Abstract

BACKGROUND/AIMS: Hyperplasia or dysplasia of pancreatic duct epithelium has been frequently found in the pancreas of pancreatic cancer or chronic pancreatitis. We hypothesized that ductal hyperplasia and dysplasia in the pancreas represent precursor lesions of cancer.
METHODS
We examined the expression of Ki-67, CEA, p53, K-gamma alpha s using the methods of H and E staining and immunohistochemical staining for 11 pancreatic cancer and 12 chronic pancreatitis specimens. For the specimens of pancreatic cancer, we classified the tissue into normal (n=7), ductal hyperplasia (n=3), dysplasia (n=4), and cancer lesion (n=ll). The tissue of chronic pancreatitis were also divided into normal (n=10), ductal hyperplasia (n=4), and dysplasia (n=5).
RESULTS
In pancreatic cancer, the Ki-67 index was 3.73+/-3.58 in normal site, 6.62+/-4.39 in ductal hyperplasia, 13.47+/-4.02 in dysplasia, and 37.03+/-10.05 in cancer tissue (p<0.05). In this study, the expression of p53 protein was observed in 78% of dysplasia and 91% of carcinoma cells but not in normal ducts and ductal hyperplasia.

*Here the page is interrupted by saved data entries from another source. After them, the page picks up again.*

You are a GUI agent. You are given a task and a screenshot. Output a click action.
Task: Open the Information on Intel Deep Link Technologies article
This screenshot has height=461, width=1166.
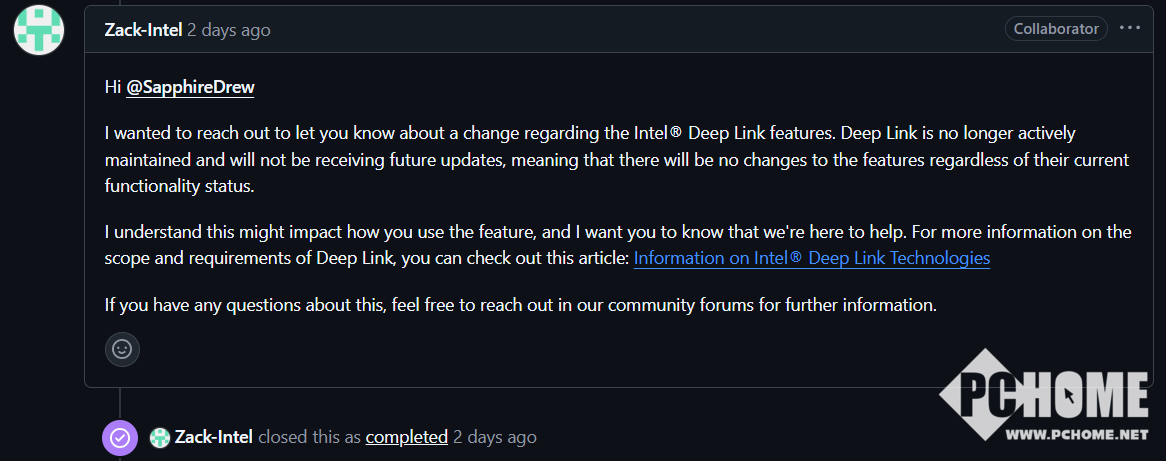811,258
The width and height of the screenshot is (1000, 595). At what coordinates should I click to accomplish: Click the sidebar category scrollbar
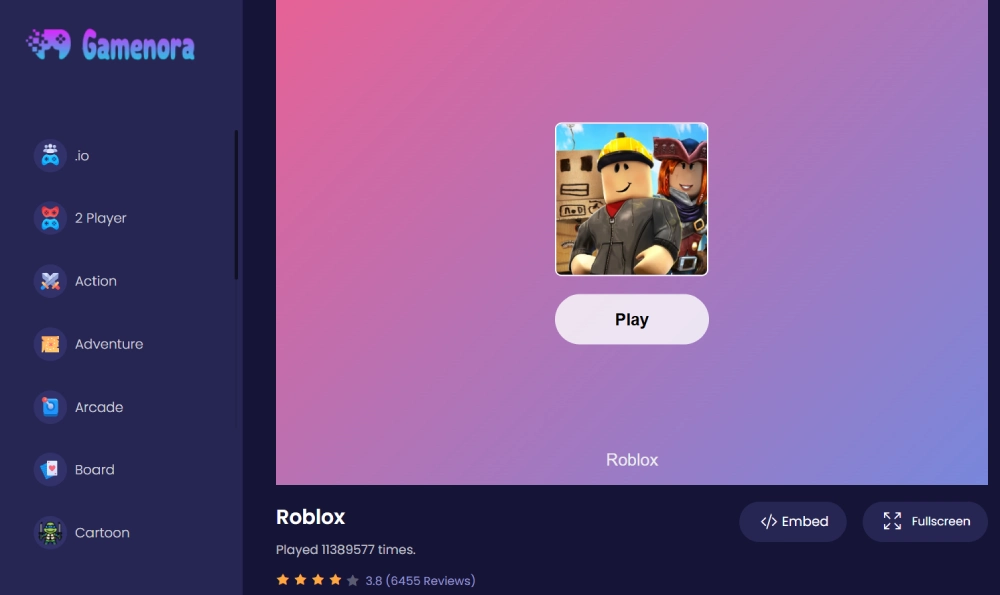[x=236, y=205]
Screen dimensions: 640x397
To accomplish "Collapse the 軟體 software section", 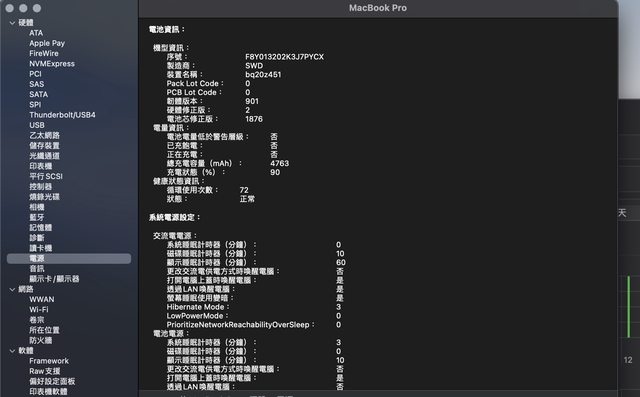I will [x=12, y=350].
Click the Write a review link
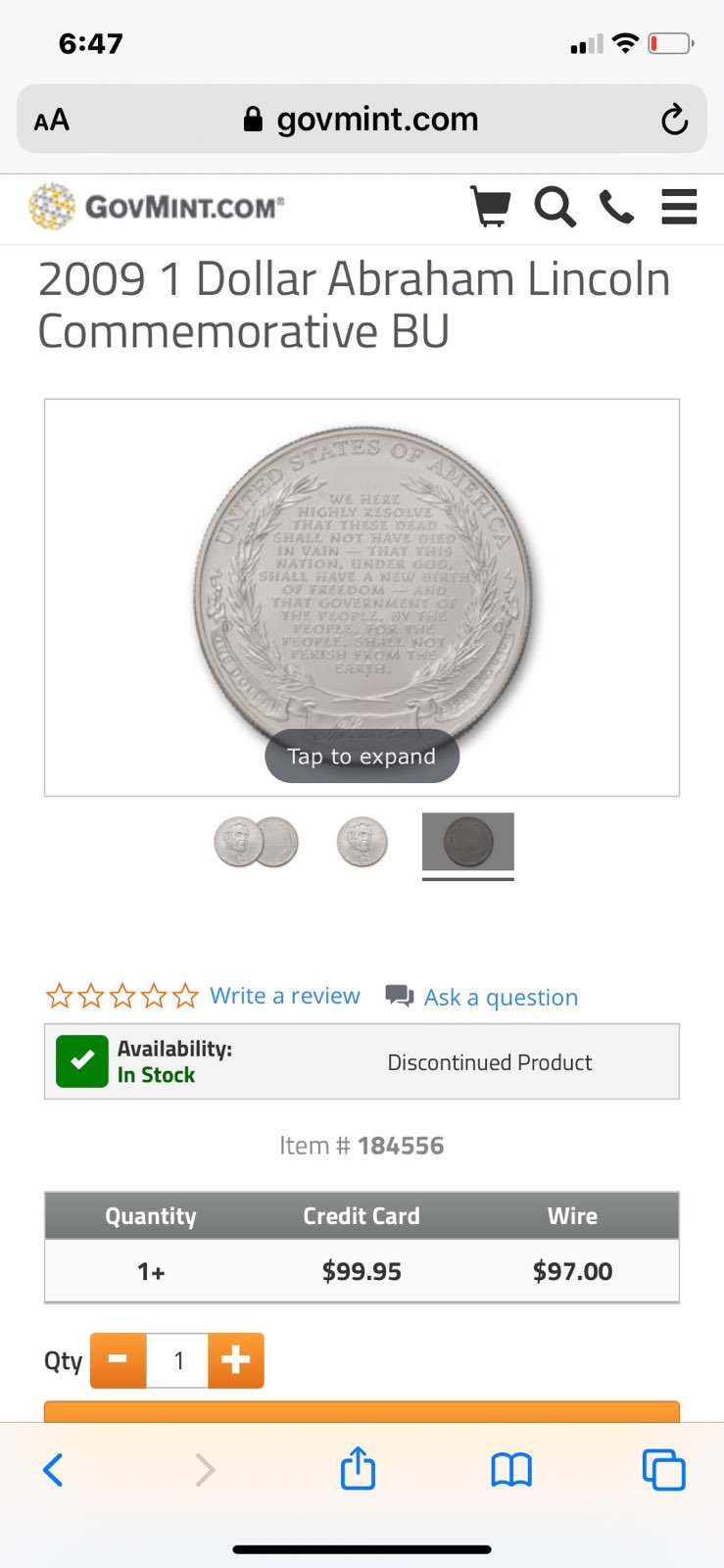Screen dimensions: 724x1568 coord(285,996)
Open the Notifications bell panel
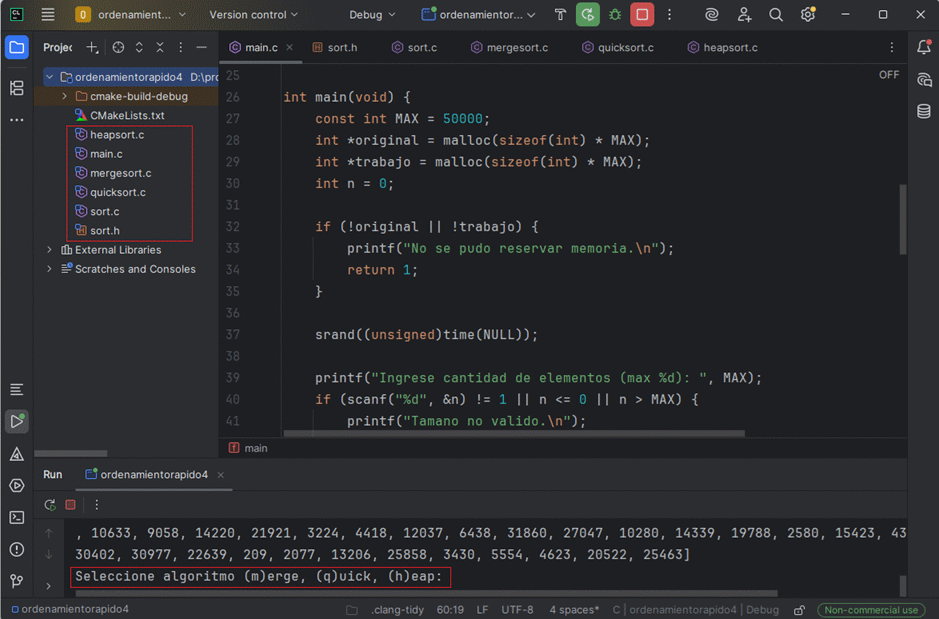The width and height of the screenshot is (939, 619). pos(924,48)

K-gamma alpha s was expressed in 33% of ductal hyperplasia, 67% of dysplasia, and 80% of cancer tissue but not in normal ducts.
CONCLUSIONS
These data support the hypothesis that ductal hyperplasia and dysplasia of the pancreas represent precursor lesions of cancer. These results need further evaluation of molecular study of oncogenes.